Full court shooting should work well during qualification matches, but it is not a viable primary method of scoring in eliminations, unless you have some way to shoot through or around defense (I’m looking at you, 225~). Any and every alliance will add a net (or pool noodle) to block you, and will be on you before you can fire your second disk.

It does, however, add an interesting secondary effect. If you should, for some reason, need the defensive robot to move closer to yours, shooting full court is a sure way to force them into blocking distance or closer.

I have personally seen full-court shooting wreck havoc during qualification matches (1 robot scoring 100pts by themselves, another robot scoring 23 consecutive discs).

I have also personally seen those same full court shooters get shut down during the playoffs.

What I have yet to see is an alliance prepare for this ahead of time and draft a robot with the specific task in mind to stop the defender/mobile wall from blocking the cross-court shots. When alliances realizes that there is a legitimate way to prevent your cross-court shooter from being blocked, this game will get really interesting. For now, it’s relatively predictable.

I’m very surprised most teams aren’t taking advantage of the 84 inch rule when making an “on the fly” wall bot.
Seems a bot with a wide appendage at 84 inches would block any shot.

Well, think about the maneuverability you lose with an 84 inch robot. Bots who just tack that kind of height on become unbalanced, and they tend to tip.
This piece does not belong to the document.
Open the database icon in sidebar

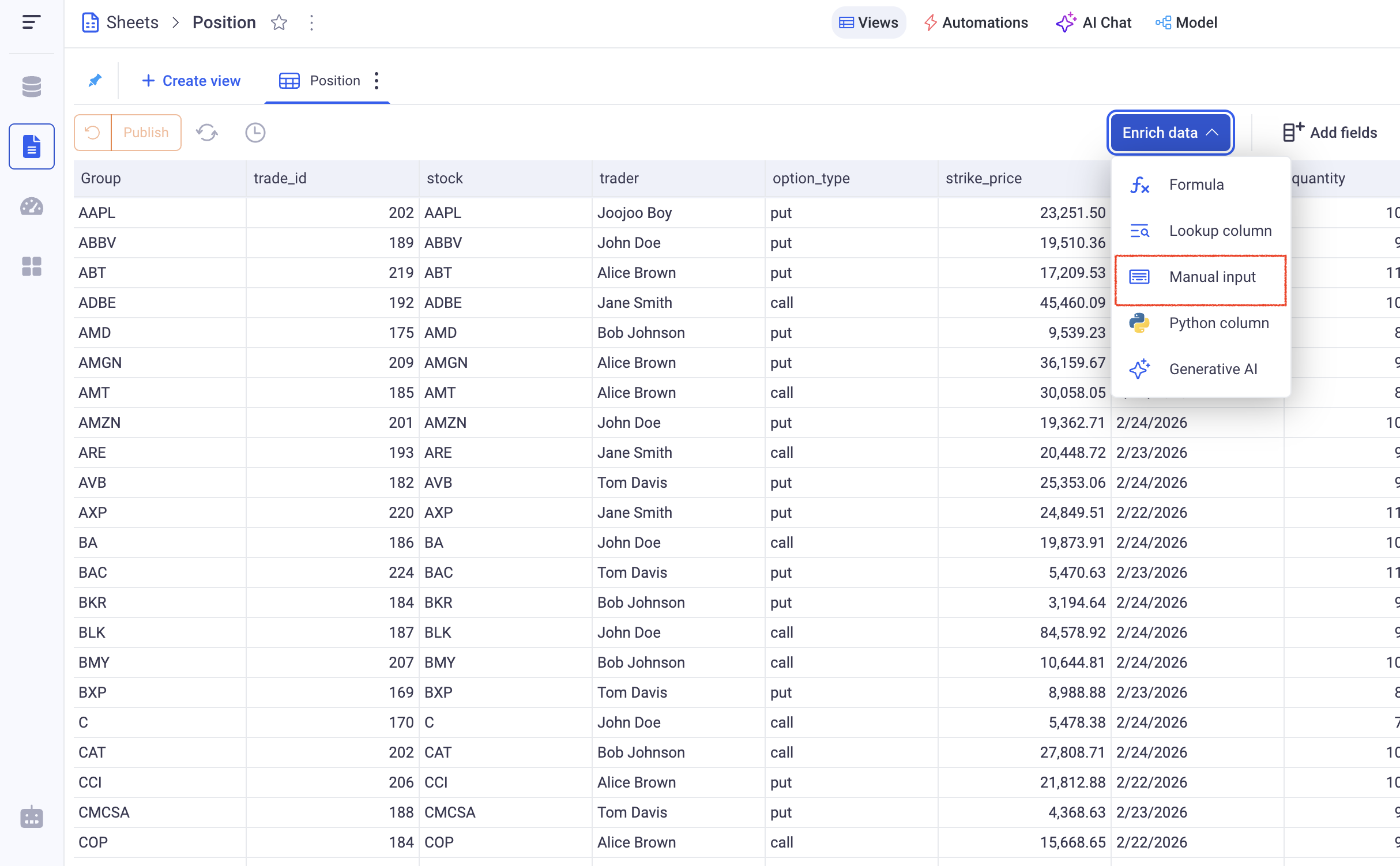pyautogui.click(x=31, y=86)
Plus, most full court shots come out fast, and unless the blocker is big and heavy, it causes damage.

Not true at all. pool noodles are super light and if you put some kind of fiberglass rod inside the pool noodle it should be a very good defense against full court shooting.

I am just saying what I saw from Chestnut Hill. 4454, a rookie team, added a perfectly strong blocker, pool noodle over plywood, but it upset their CG

ROBOT height (as defined in relation to the ROBOT) must be restricted as follows during the MATCH:

If in contact with the carpet in its AUTO ZONE and/or its PYRAMID, ≤ 84 in.
Otherwise, ≤ 60 in.*

You cross the carpet at the edge of the pyramid (outside the auto zone) and it is a foul, a technical if you keep doing it. Not exactly a good strategy for an “on the fly” modification. You are trapped and can’t load disks, not that you had been shooting any in the first place.
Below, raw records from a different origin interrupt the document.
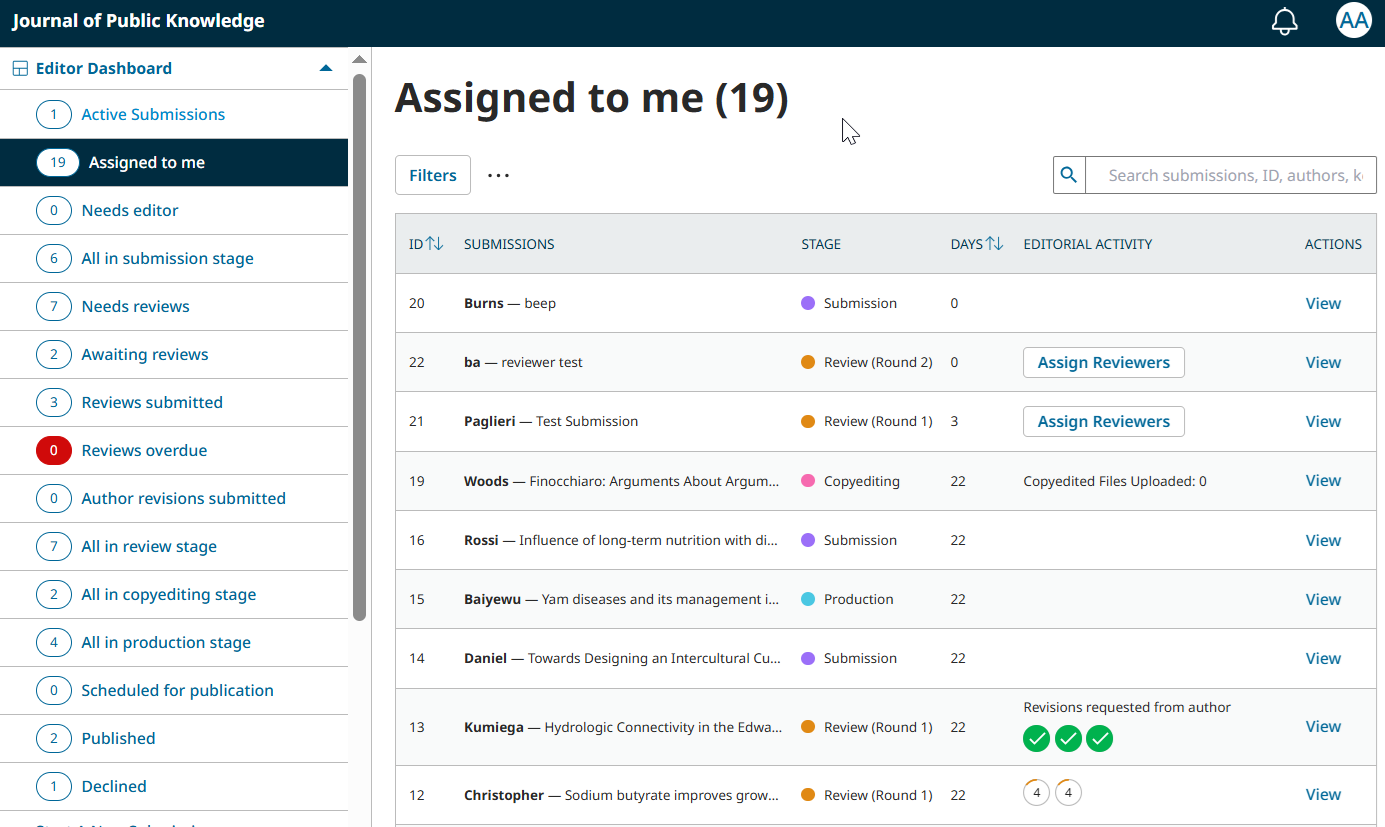
Task: Click the sidebar vertical scrollbar
Action: [360, 346]
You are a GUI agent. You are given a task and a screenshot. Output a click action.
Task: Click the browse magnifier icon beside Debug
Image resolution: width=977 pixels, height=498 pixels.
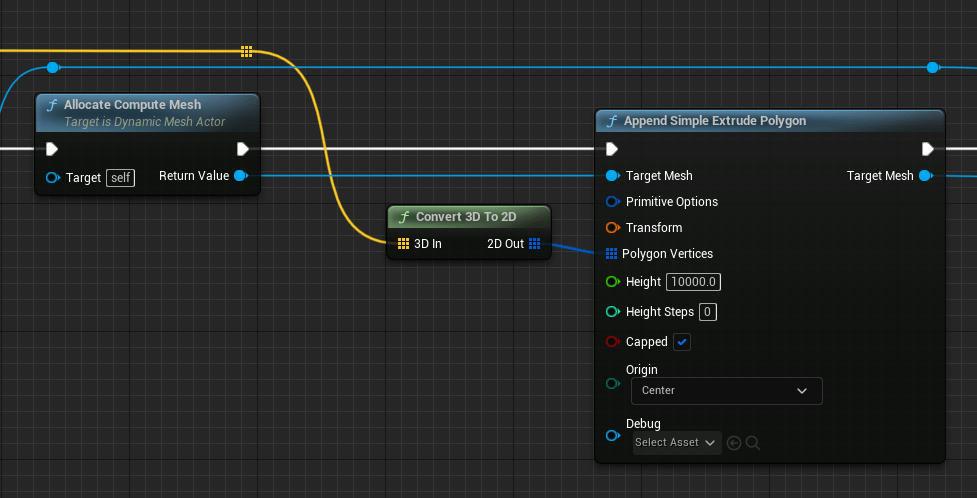pos(753,443)
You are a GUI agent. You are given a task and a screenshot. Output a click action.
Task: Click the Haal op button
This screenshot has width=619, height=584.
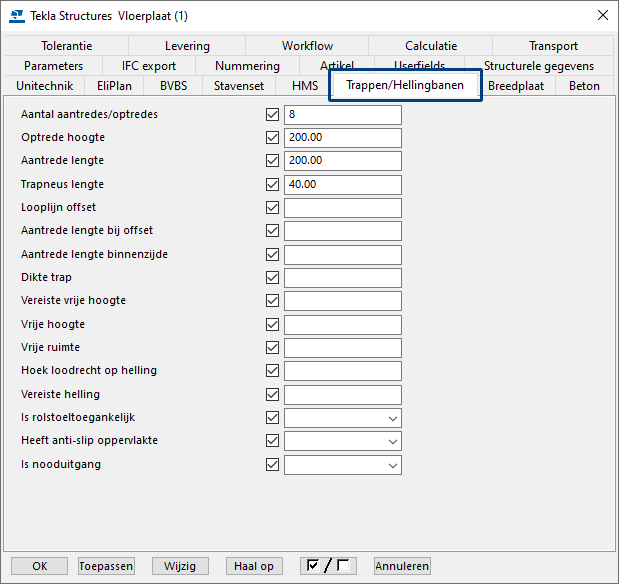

Now, if you built a wallbot that could raise and lower it’s wall from 84" to <60", that may work. Just don’t leave the AUTO ZONE while you are extended.

1806 was the most feared bot at the Kansas City Regional because of their versatility. They were hitting high percentage 3 point shots from full court, then if you blocked them, they would just run cycles at the pyramid, then climb for 20 and dump for 20 more. It had everyone in a panic trying to figure out how to defend it. I would be surprised if they didn’t make it pretty far at Championships.